Top of PROVIDED PASSAGE

Ella Arensman has been appointed Ireland’s first Professor of Public Mental Health.
IRELAND’S FIRST PROFESSOR of Public Mental Health has stated that demand for public mental health and suicide prevention research and services is greater than ever due to the Covid-19 pandemic.
Professor Ella Arensman made the comments upon her appointment to the position of Professor of Public Mental Health within University College Cork’s School of Public Health.
“Since the start of the Covid-19 pandemic last year, the attention for public mental health and suicide prevention has been greater than ever,” Arensman said.
She stated that she and her colleagues in the National Suicide Research Foundation and School of Public Health have “seen a significant increase in requests for policy briefings and research collaborations over the past year”.
“For example, the requests for real-time suicide and self-harm data to inform mental health promotion and suicide prevention programmes during Covid-19 have increased over the past year.
“Requests for mental health expertise in interdisciplinary research consortia focusing on intervention and prevention measures for infectious diseases and other public health emergencies have also increased,” she said.
- Our colleagues at Noteworthy want to investigate the measures being taken to tackle a pandemic-induced mental health crisis in Ireland. See how you can support this project here.
Having spent over three decades working in the field of suicide prevention research and public mental health, Arensman will continue in her current role as Chief Scientist at the National Suicide Research Foundation (NSRF), while leading research on suicide and self-harm within UCC’s School of Public Health.
Welcoming the appointment, Professor Ivan Perry, Dean of the School of Public Health, said Arensman is “a global leader in public mental health who has made an enormous contribution to work on the causes and prevention of self-harm and suicide in Ireland and internationally”.
Arensman has worked for over 33 years in suicide prevention research and public mental health.
In 2015 she was the recipient of the HRB Research Leaders Award, which is the highest career fellowship available from the HRB which funded the five-year research programme on self-harm and suicide.

Bottom of PROVIDED PASSAGE

_TASK REQUIREMENTS_.
• 1. Summarize the article on Ella Arensman's appointment in two sentences.
• 2. From the article on Ella Arensman's appointment, output the passage that starts at the words "Having spent over" and ends after the words "self-harm and suicide.".
• 3. According to the article on Ella Arensman's appointment, what award did she receive in 2015?

Top of GIVEN INFORMATION

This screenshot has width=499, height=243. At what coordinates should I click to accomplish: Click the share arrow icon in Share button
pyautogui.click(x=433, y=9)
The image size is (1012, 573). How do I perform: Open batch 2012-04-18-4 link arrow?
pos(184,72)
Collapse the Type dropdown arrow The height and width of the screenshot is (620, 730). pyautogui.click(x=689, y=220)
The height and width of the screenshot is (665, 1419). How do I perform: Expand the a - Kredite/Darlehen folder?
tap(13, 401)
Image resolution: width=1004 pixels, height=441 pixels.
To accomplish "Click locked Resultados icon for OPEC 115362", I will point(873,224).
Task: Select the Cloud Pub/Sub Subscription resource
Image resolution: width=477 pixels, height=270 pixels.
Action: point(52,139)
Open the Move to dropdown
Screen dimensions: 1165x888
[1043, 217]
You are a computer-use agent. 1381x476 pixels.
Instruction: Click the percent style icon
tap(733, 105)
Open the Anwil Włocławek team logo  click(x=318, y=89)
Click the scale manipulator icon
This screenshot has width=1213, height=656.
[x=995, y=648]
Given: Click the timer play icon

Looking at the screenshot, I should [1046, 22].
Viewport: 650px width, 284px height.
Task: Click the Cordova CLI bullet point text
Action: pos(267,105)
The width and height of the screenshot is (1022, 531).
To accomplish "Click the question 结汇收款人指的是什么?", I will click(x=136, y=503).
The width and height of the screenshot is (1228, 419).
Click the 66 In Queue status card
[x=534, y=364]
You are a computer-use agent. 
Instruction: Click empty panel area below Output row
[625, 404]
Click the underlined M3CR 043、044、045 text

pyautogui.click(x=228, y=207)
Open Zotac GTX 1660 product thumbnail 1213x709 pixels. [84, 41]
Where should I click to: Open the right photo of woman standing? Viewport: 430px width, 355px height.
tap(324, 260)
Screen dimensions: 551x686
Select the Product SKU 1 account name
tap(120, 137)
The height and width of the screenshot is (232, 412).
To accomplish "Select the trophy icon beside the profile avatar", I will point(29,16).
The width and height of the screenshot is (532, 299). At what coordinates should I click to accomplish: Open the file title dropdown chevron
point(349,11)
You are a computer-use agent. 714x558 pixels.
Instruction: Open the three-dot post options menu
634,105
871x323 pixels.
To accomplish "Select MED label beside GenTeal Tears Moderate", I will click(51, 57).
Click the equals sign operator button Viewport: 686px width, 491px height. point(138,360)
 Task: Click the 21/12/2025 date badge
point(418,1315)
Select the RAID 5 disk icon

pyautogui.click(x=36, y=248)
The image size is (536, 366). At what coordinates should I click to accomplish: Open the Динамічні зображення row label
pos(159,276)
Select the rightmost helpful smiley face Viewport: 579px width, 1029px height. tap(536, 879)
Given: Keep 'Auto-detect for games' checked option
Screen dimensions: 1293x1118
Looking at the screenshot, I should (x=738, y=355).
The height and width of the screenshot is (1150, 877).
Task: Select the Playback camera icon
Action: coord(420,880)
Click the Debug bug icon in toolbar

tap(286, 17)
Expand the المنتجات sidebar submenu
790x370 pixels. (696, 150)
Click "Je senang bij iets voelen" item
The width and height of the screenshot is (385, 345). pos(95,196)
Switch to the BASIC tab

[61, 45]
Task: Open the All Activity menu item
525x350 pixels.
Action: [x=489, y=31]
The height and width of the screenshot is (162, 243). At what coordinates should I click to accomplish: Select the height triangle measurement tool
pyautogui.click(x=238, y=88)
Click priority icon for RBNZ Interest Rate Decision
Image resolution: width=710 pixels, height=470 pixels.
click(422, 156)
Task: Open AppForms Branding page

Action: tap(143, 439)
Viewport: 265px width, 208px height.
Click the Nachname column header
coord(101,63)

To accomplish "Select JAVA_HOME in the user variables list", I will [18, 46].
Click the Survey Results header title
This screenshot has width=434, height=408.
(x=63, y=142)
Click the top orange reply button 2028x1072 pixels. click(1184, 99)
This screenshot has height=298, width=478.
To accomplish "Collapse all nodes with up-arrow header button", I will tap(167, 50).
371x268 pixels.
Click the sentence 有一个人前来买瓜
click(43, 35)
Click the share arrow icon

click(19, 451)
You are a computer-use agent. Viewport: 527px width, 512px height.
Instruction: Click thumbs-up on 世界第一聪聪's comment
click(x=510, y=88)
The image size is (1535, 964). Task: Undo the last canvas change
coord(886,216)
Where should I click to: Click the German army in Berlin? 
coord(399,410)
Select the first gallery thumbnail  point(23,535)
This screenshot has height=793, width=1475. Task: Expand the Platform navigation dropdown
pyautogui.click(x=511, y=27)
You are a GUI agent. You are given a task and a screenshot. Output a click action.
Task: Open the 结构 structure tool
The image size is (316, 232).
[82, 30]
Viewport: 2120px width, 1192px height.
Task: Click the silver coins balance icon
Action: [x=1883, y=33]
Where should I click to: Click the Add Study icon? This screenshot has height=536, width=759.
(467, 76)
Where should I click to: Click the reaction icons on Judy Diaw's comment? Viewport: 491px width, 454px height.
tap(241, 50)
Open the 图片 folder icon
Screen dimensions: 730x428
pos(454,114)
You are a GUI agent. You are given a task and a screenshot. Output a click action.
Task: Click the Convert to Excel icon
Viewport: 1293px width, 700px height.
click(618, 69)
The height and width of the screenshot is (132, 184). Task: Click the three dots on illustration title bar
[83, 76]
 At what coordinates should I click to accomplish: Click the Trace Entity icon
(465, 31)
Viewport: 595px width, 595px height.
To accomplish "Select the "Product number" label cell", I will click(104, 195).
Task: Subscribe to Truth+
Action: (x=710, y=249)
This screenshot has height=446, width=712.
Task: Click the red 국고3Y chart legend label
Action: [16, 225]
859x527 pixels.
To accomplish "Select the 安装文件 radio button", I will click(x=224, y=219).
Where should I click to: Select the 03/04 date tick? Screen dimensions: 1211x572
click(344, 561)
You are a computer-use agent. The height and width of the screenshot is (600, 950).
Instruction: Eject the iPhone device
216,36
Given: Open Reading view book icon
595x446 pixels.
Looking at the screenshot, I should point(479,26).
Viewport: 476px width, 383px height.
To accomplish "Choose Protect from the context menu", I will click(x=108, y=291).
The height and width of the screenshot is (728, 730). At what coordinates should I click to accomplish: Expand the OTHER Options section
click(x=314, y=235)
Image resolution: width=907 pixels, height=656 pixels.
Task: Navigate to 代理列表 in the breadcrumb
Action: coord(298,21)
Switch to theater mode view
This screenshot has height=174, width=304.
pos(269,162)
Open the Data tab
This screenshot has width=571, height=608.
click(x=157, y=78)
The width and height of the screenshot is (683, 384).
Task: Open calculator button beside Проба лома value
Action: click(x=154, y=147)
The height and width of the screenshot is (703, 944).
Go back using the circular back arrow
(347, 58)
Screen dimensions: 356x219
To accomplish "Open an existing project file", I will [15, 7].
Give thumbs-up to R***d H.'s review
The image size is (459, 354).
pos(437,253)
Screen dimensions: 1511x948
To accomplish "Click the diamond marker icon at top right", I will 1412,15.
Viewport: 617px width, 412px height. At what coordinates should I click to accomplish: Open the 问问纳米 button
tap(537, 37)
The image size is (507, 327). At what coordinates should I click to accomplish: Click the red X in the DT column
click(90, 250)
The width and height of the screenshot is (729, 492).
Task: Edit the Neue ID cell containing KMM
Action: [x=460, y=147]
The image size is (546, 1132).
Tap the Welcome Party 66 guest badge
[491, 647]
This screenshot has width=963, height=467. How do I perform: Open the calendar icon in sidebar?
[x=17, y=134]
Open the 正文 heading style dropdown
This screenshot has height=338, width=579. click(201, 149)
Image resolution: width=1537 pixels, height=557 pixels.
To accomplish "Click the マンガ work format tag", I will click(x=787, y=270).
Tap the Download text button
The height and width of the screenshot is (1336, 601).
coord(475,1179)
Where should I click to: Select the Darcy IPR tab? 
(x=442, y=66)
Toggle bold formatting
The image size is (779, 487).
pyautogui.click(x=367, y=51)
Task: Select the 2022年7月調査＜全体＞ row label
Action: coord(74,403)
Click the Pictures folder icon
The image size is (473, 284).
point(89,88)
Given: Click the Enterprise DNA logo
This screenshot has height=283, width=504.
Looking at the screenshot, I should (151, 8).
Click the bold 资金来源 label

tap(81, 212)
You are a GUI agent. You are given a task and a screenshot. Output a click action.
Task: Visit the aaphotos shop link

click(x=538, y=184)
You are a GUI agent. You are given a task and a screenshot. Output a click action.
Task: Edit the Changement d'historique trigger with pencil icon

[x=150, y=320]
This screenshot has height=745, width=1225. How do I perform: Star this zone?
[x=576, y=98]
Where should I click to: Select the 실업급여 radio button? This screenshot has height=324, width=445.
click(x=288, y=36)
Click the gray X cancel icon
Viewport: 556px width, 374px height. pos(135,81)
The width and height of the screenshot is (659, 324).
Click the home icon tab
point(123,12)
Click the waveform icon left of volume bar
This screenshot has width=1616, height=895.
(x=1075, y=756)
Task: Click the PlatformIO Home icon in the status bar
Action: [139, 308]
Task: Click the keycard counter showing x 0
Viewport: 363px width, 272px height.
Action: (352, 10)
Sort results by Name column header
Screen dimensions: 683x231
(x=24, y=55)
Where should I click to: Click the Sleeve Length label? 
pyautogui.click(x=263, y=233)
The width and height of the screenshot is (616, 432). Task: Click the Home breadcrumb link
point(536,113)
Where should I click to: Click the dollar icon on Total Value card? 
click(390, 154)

Bottom of GIVEN INFORMATION

_ANSWERS TO THIS EXERCISE_.
• 1. Ella Arensman has been appointed Ireland's first Professor of Public Mental Health in University College Cork's School of Public Health, where she will lead research on suicide and self-harm while remaining Chief Scientist at the National Suicide Research Foundation. She said demand for public mental health and suicide prevention research and services is greater than ever because of the Covid-19 pandemic, with more requests for policy briefings, research collaborations and real-time suicide and self-harm data.

• 2.
Having spent over three decades working in the field of suicide prevention research and public mental health, Arensman will continue in her current role as Chief Scientist at the National Suicide Research Foundation (NSRF), while leading research on suicide and self-harm within UCC’s School of Public Health.
Welcoming the appointment, Professor Ivan Perry, Dean of the School of Public Health, said Arensman is “a global leader in public mental health who has made an enormous contribution to work on the causes and prevention of self-harm and suicide in Ireland and internationally”.
Arensman has worked for over 33 years in suicide prevention research and public mental health.
In 2015 she was the recipient of the HRB Research Leaders Award, which is the highest career fellowship available from the HRB which funded the five-year research programme on self-harm and suicide.

• 3. The HRB Research Leaders Award.